State healthcare officials say managed care has not reversed the rising cost of healthcare, but it has slowed the rate of increase.
"Cost will continue to rise because the population is getting older, access to medical care is being expanded to previously uncovered individuals and technology continues to advance," said Denise Love, director of data analysis for the Utah Department of Health, which will publish a final draft of the study within the next two months.
The report was based on data taken from 213,421 inpatient discharges from the state's 54 hospitals. The data revealed that Utah's hospitalization rates continue to be 15% below the national average, partly because the state's population is younger and healthier.
Two other factors also influence a lower patient census in the state's hospitals: the large number of maternity-and childbirth-related conditions, which usually involve shorter stays than other types of procedures, and an increase in managed-care players, especially along the Wasatch Front.
Some 57% of Utah's population, or 1.1 million people, was enrolled in a managed-care health plan in 1995. The average annual growth of managed-care enrollment was 20% since 1992.
But the concentration is more evident along the Wasatch Front than in rural areas.

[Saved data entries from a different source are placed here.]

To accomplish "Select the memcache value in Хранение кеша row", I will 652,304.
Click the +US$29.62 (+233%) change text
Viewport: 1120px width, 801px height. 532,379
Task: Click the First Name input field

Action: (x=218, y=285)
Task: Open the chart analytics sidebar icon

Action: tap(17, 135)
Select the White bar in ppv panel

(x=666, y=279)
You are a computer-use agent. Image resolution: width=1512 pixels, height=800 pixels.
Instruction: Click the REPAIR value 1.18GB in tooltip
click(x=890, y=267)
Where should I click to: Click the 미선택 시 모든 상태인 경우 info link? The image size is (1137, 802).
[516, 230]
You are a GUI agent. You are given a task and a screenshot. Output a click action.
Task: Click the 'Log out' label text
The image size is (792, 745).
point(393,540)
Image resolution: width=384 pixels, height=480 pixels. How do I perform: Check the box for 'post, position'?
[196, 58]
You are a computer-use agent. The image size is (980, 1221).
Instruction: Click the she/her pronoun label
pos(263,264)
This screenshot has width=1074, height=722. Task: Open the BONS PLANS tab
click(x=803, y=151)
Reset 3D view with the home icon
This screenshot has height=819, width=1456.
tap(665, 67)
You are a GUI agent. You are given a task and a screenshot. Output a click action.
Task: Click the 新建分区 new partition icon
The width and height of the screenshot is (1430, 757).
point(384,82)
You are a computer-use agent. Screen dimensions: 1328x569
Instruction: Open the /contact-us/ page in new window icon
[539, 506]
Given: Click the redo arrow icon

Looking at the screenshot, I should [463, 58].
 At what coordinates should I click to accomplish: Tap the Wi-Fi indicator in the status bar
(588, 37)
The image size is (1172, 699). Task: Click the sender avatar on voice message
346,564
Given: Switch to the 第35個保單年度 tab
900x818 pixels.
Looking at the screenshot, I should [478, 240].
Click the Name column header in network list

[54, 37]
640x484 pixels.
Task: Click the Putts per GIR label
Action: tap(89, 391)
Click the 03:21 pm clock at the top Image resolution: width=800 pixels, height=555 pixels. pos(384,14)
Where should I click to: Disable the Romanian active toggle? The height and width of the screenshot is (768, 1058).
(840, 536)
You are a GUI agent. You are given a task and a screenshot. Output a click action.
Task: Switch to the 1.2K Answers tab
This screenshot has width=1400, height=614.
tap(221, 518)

Managed care paid for 27% of all urban hospitalizations.
The increasing presence of managed care has not only resulted in fewer inpatient surgeries, the report said, but also has shortened hospital stays by more than half a day, from 5.04 days in 1992 to 4.3 days in 1994.
According to the report, the rate of Caesarean child birth continues to decline, but women in rural areas or on Medicaid have significantly higher Caesarean rates than patients in urban areas.
Conversely, uninsured women forced to pay out of pocket for childbirth were significantly less likely to have a Caesarean section than all other maternity patients over the past three years, the data show.
Maternity and childbirth conditions resulted in 36% of all hospitalizations, while accounting for 13% of all hospital charges, the report said.
Meanwhile, surgeries or other procedures accounted for 26% of all hospitalizations yet were responsible for 50% of all charges in 1994.
About 2,500 babies were born prematurely, and 10,000 newborns had significant medical problems. Total hospital charges for the 906 extremely premature babies were $46 million, or $50,991 per patient-87 times higher than a normal newborn birth.